- [What you need to do]:
Go through the entries below and print each one exactly, leaving out pictures.

- Opening Delimiter -

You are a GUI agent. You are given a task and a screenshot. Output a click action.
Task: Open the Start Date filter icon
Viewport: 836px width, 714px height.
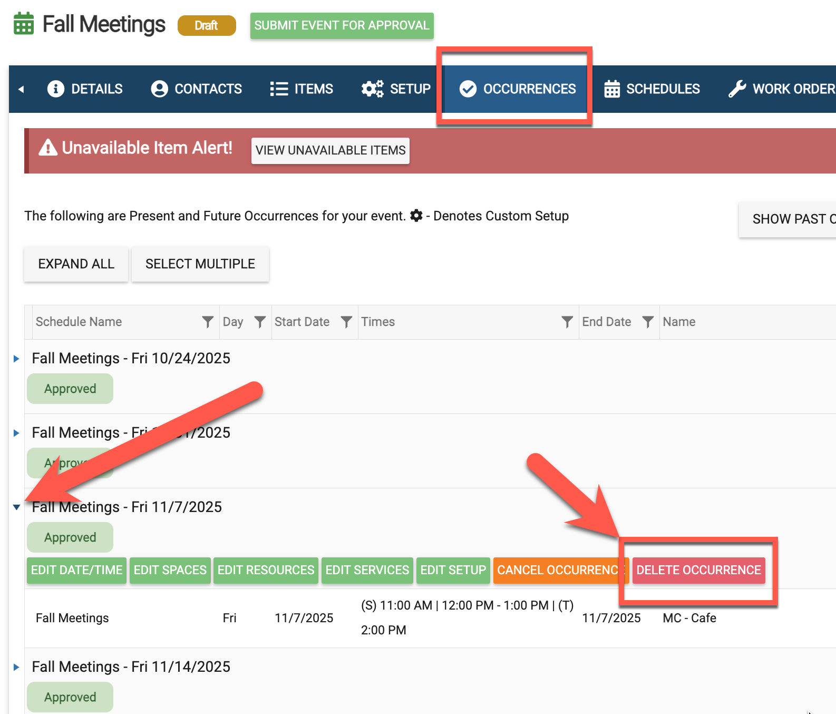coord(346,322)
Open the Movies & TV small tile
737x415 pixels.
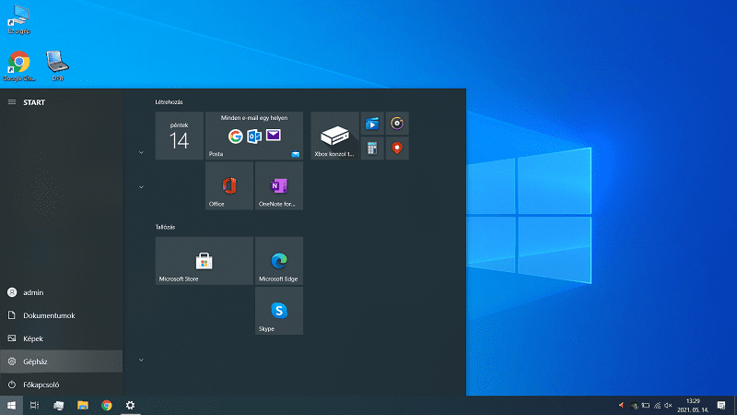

- Closing Delimiter -

- [Output]:
You are a GUI agent. You are given a task and a screenshot. Output a click action.
Task: Open the Start Date filter icon
Viewport: 836px width, 714px height.
coord(346,322)
Open the Movies & TV small tile
737x415 pixels.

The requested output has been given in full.